ASSIGNED TASK
Repeat, word for word, every line from the line holding "Instruction: Click the" through the final line of the entries below. Skip all pictures.

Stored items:
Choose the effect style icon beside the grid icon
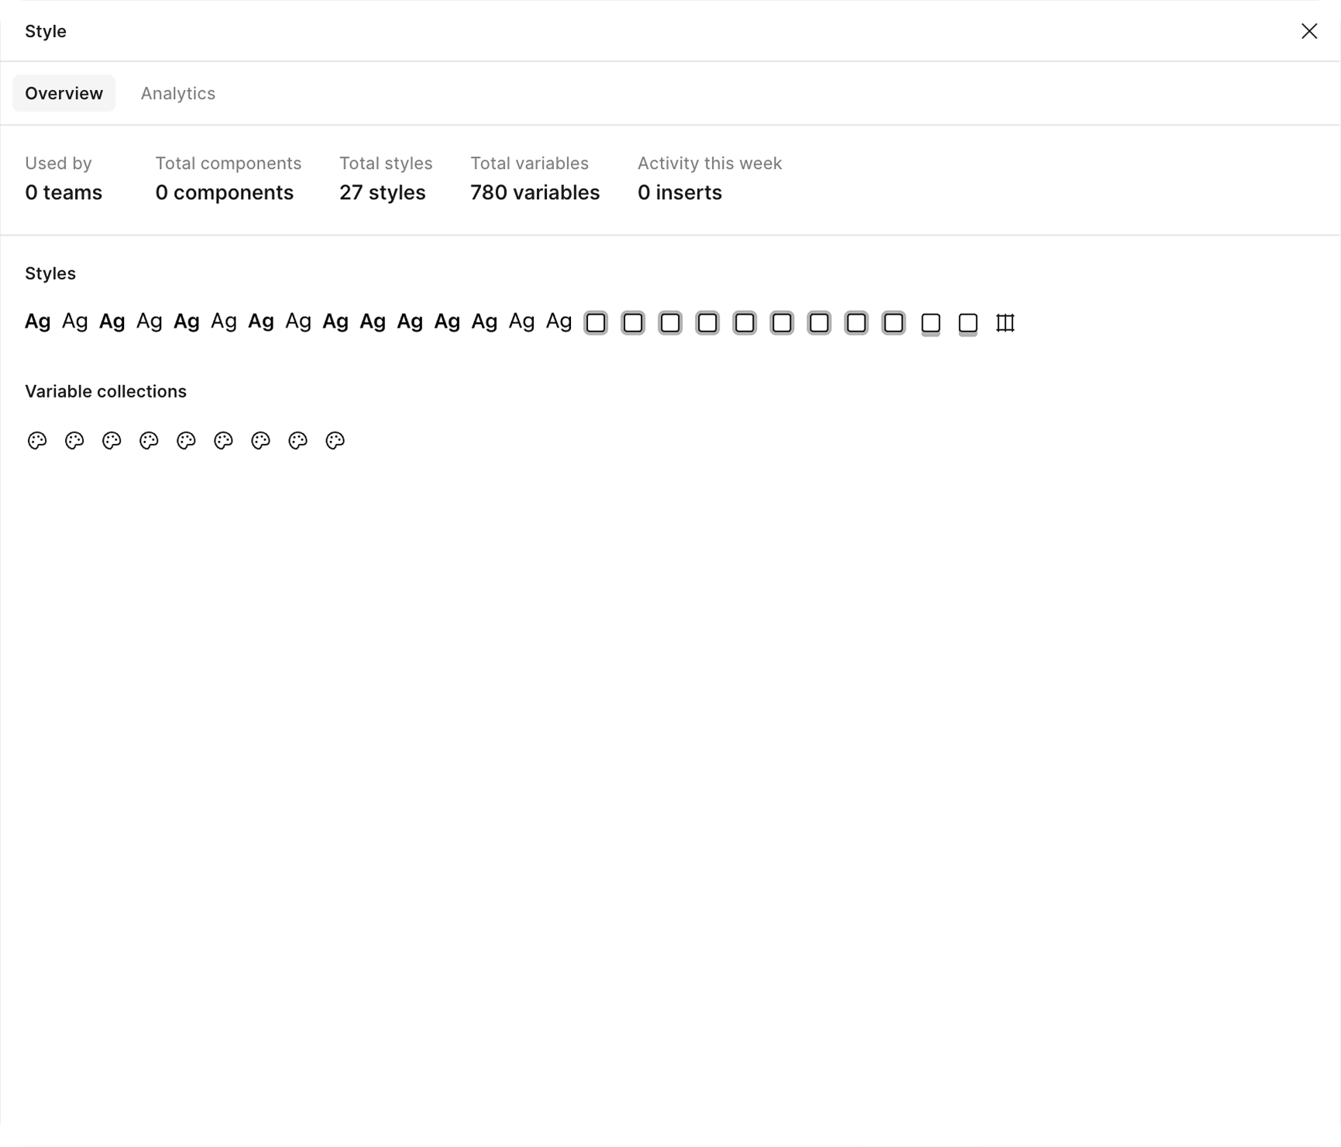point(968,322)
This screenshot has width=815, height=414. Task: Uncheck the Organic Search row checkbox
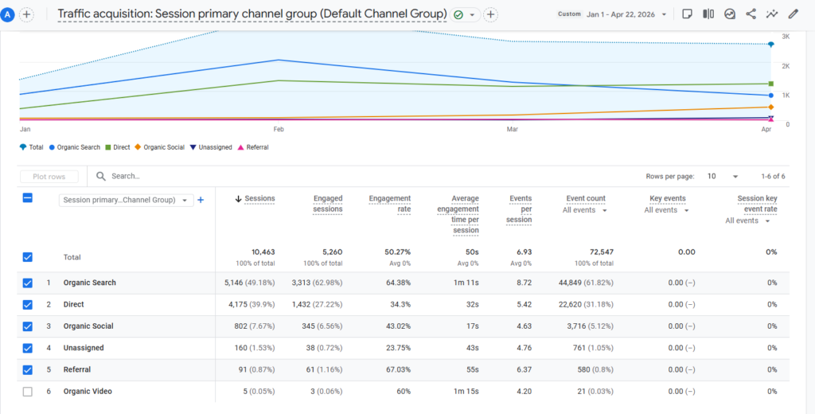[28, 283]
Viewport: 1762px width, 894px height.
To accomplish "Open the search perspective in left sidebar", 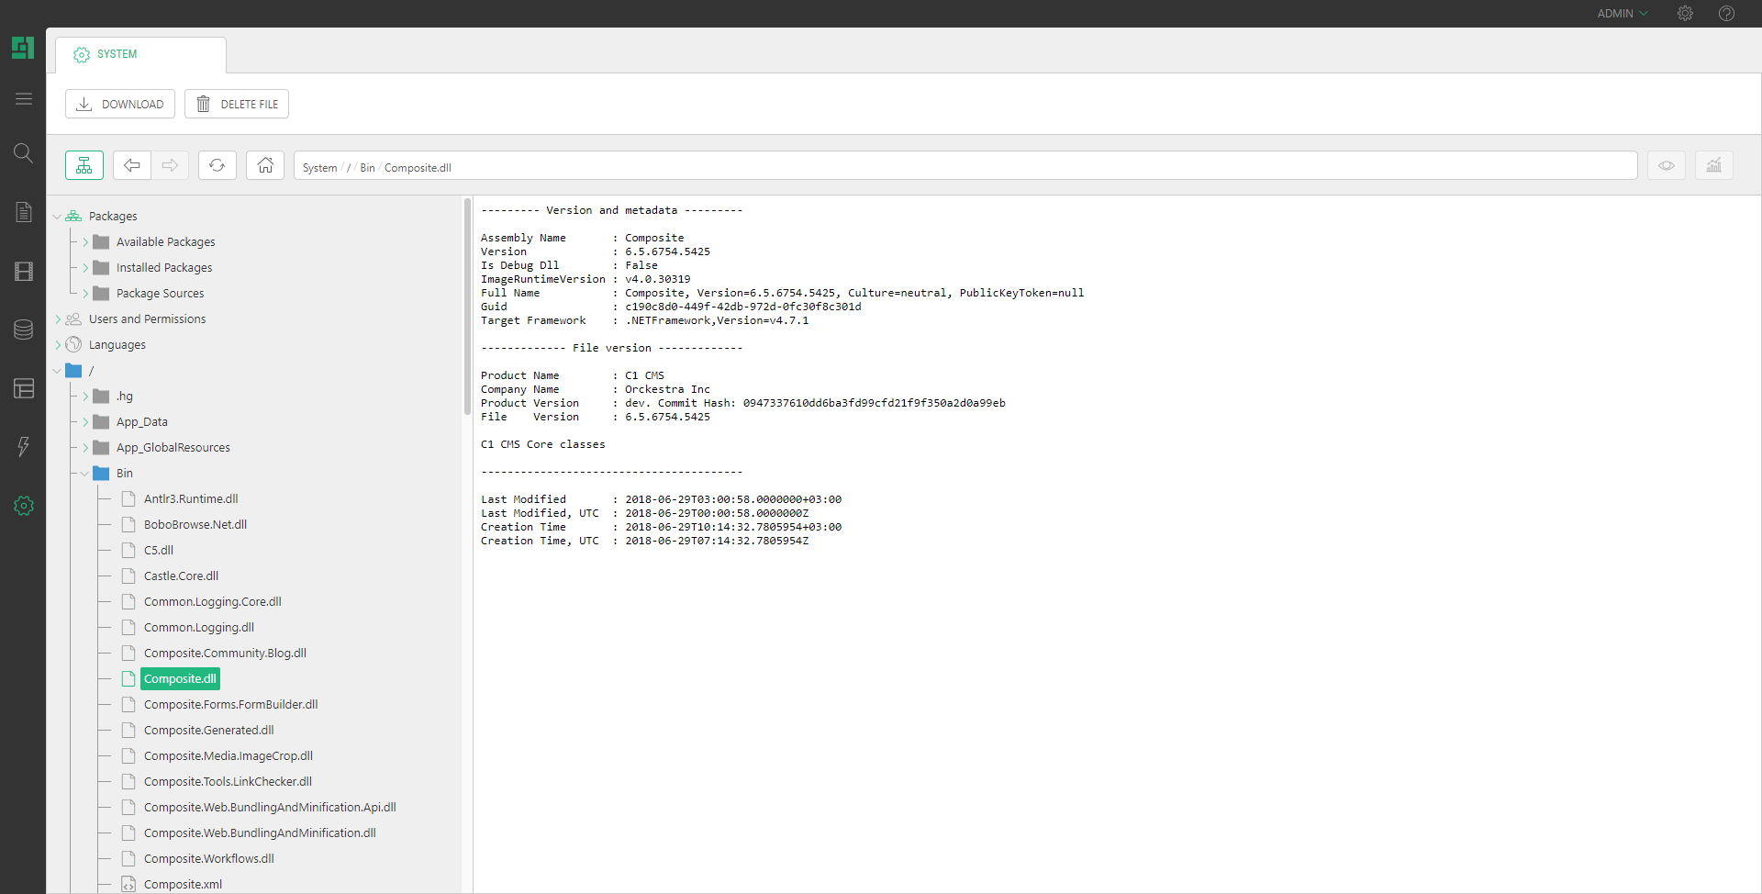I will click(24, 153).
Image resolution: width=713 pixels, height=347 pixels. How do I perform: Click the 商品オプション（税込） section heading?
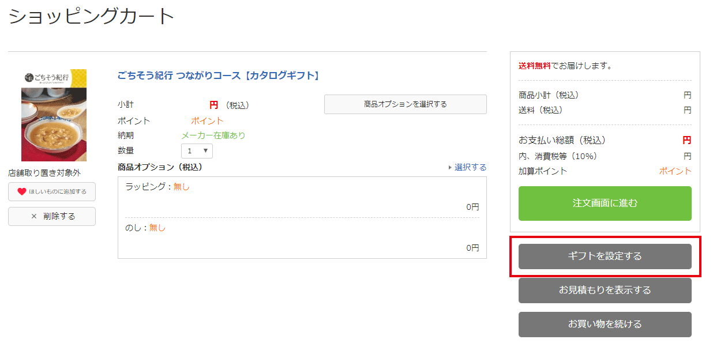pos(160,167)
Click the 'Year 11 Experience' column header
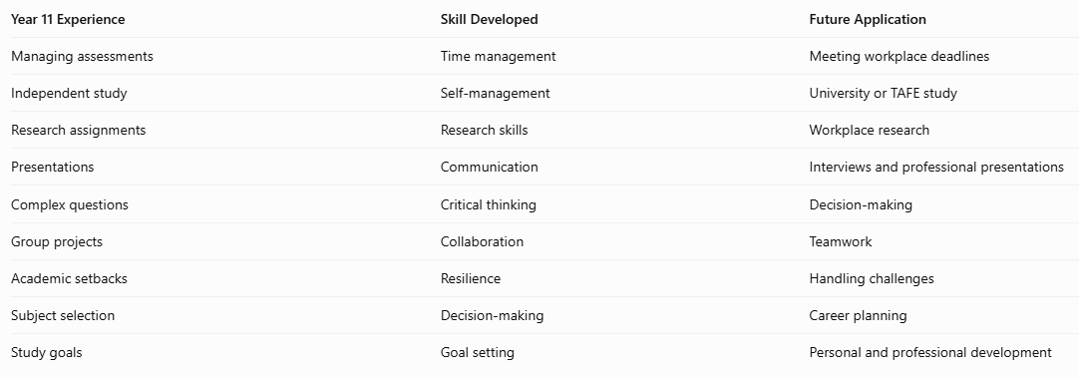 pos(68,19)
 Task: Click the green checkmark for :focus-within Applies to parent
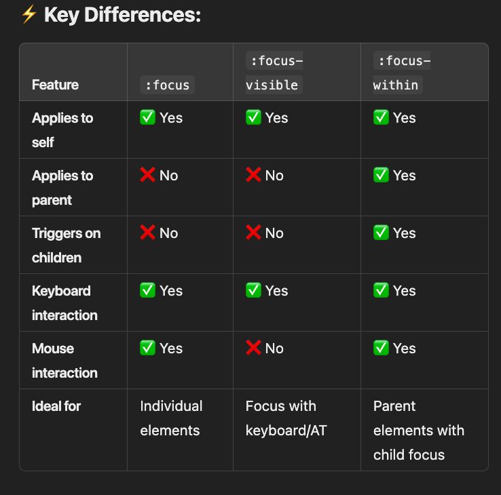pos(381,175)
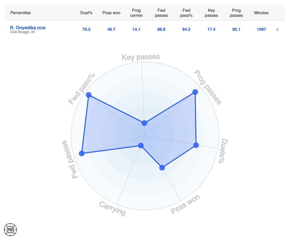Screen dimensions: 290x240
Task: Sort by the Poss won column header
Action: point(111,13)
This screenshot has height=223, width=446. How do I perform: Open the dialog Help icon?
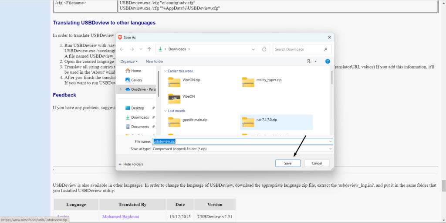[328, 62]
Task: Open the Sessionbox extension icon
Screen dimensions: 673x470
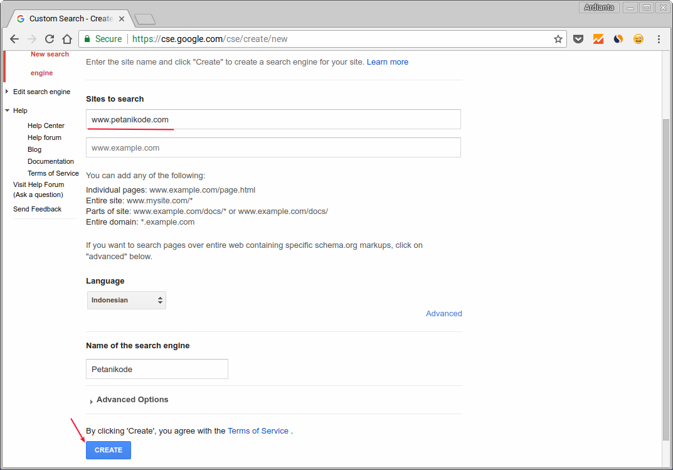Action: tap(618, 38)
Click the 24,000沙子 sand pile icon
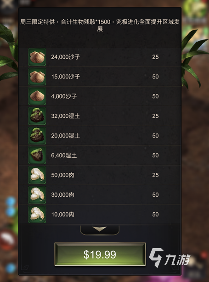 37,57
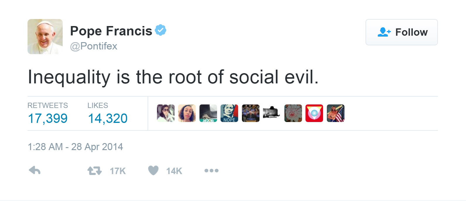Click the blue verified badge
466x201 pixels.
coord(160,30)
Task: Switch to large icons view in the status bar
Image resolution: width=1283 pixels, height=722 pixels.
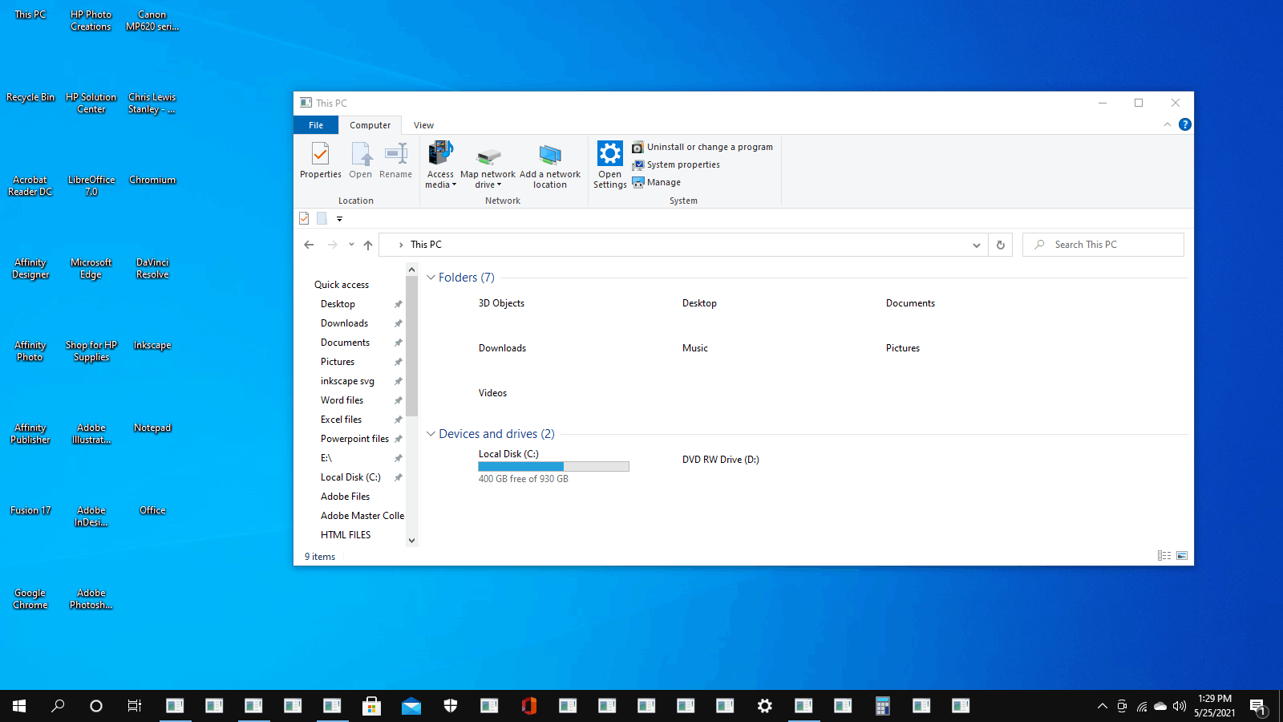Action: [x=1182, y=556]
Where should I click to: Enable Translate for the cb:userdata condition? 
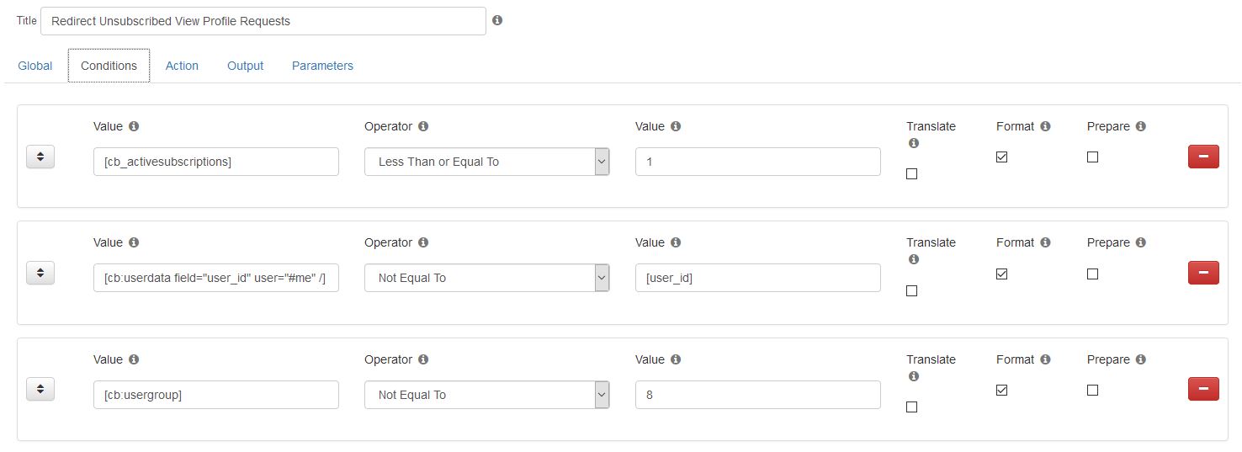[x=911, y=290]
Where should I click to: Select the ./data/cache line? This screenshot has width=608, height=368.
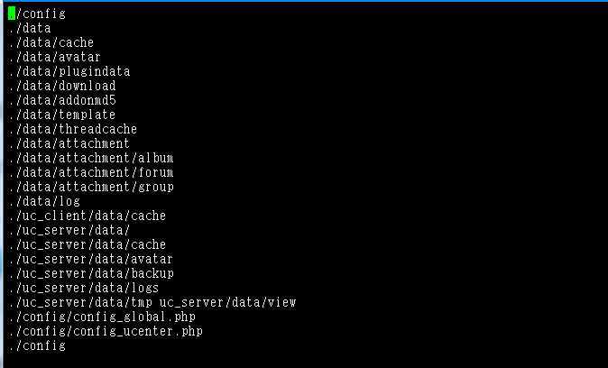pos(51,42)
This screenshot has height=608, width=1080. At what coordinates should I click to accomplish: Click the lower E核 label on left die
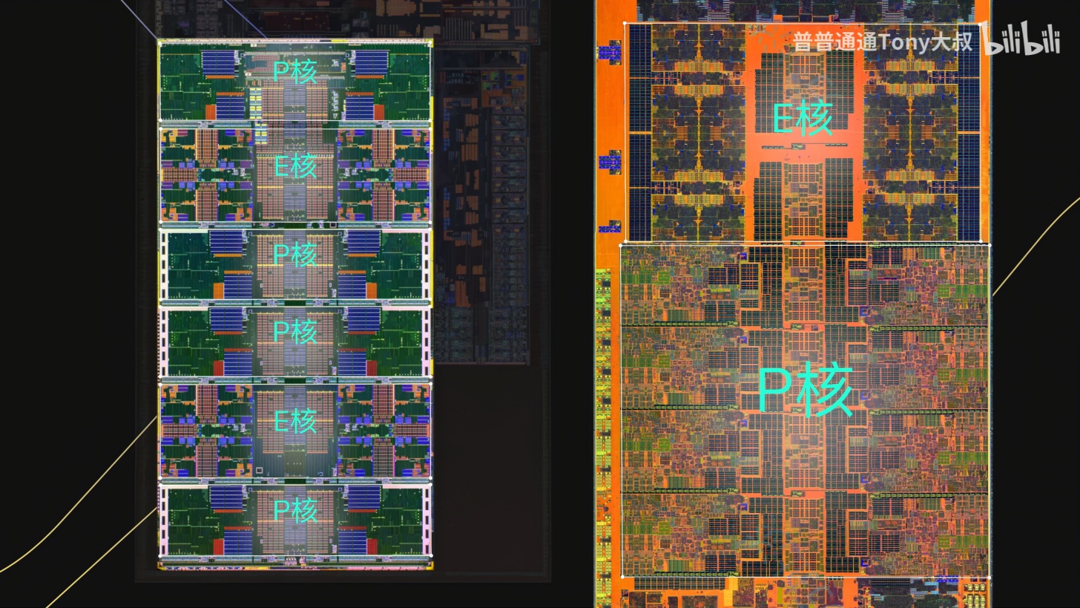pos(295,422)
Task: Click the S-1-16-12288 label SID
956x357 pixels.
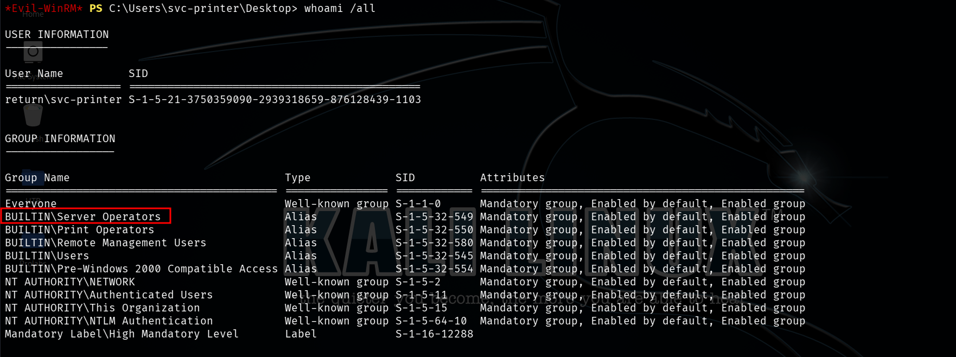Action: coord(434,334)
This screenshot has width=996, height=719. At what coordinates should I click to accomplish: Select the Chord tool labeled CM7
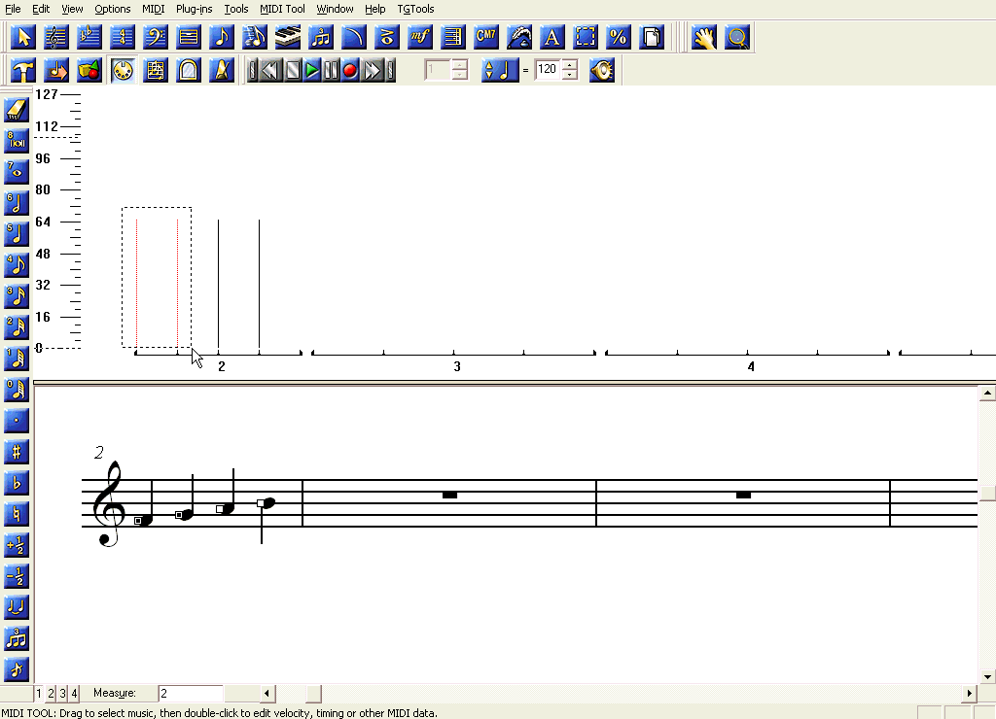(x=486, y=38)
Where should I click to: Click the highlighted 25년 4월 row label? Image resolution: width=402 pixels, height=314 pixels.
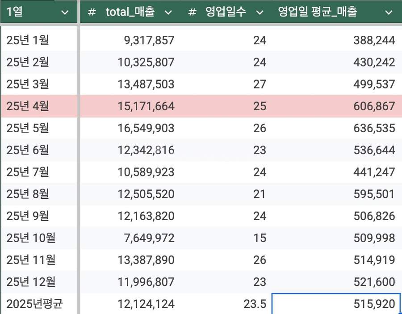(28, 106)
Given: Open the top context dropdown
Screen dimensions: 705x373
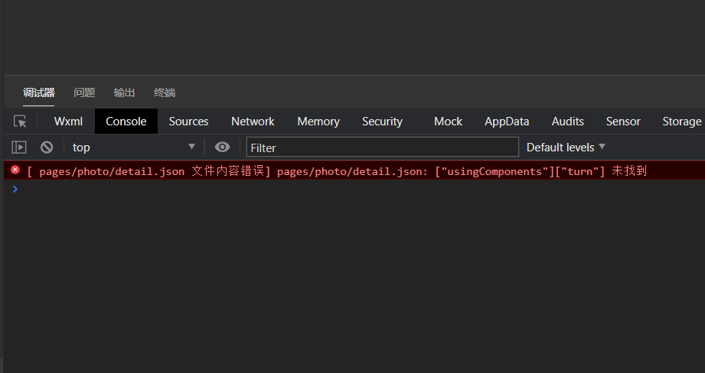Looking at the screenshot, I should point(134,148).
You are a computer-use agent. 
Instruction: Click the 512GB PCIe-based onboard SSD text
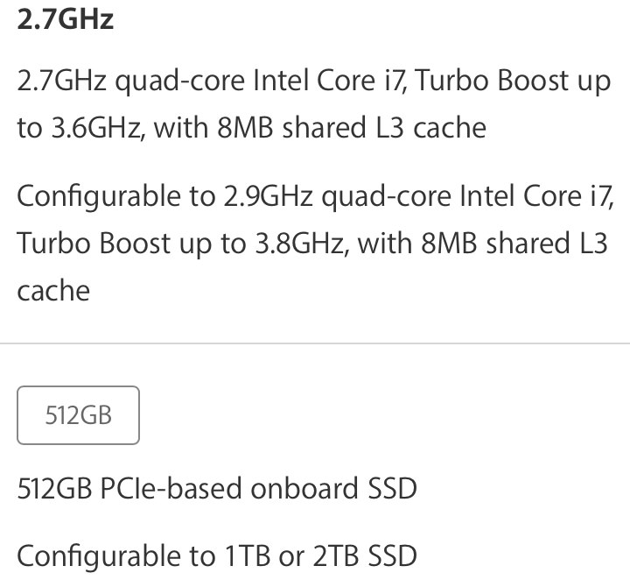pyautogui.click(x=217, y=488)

ANSWER SECTION
Instruction: Click the 512GB PCIe-based onboard SSD text
pyautogui.click(x=217, y=488)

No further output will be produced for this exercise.